Like connecting the dots...do you remember those exercises? Each dot had a number by it, and you'd follow along, and eventually you will have a drawing of something or another. What form do my ancestors make, if I bring all the dots together?
I will use my own imagination here, and hope that I don't offend anyone (ancestors are sometimes pretty silent on what they are thinking.)
While my grandmother Swasey's ancestors were in New England, Long Island, and then the South, my grandfather Rogers' English roots spread from generations in the Virginia colonies to Tennessee. And my mother's kin came from Ireland (after leaving Scotland mainly) or England, to western New York state, Kentucky and then to Texas. My grandmother and grandfather's families also came to Texas. So I'd say that's the focal point of all these immigrants.
I see a form coming into being, with that great big map of Texas as the base, and lots of settlers arriving from all over the eastern states.
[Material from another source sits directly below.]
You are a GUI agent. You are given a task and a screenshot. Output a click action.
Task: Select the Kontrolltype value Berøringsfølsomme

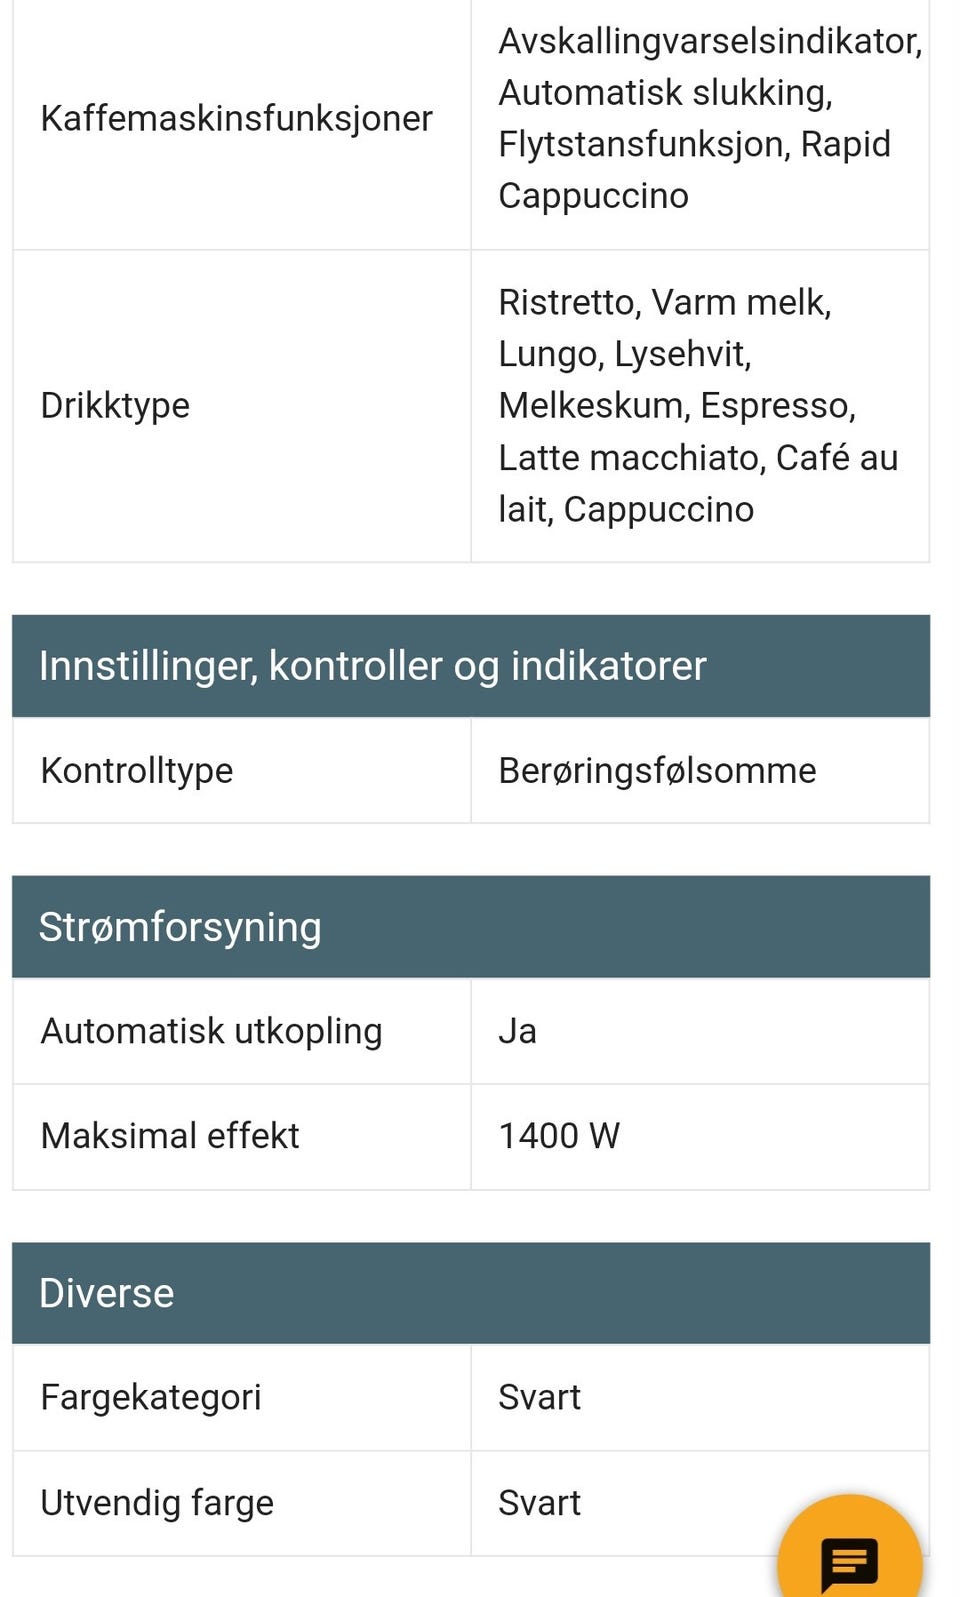click(657, 770)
These people are wearing bonnets and long skirts, buckles on shoes or boots for working in fields, wearing hats of cowboys or pickers of cotton, and working daily to bring up their families. They arrived in wagons or under sails.
These are men wielding axes to build homes, to clear fields, then plowing and planting. These are women making stews and soap, serving food and cleaning children, weaving cloth and giving birth.
These ancestors were all children, running through woods and grass, down paths of rock and muck. Some learned to read and write, many didn't. Some children laughed at their simple hiding games, some children cried when they were hurt. And they hauled water from many streams and ponds to where their families gathered.
Only in the last hundred years did they have indoor plumbing, and then electricity, and then telephones. Now we mostly have internet and speak through these satellites hanging in the sky invisible.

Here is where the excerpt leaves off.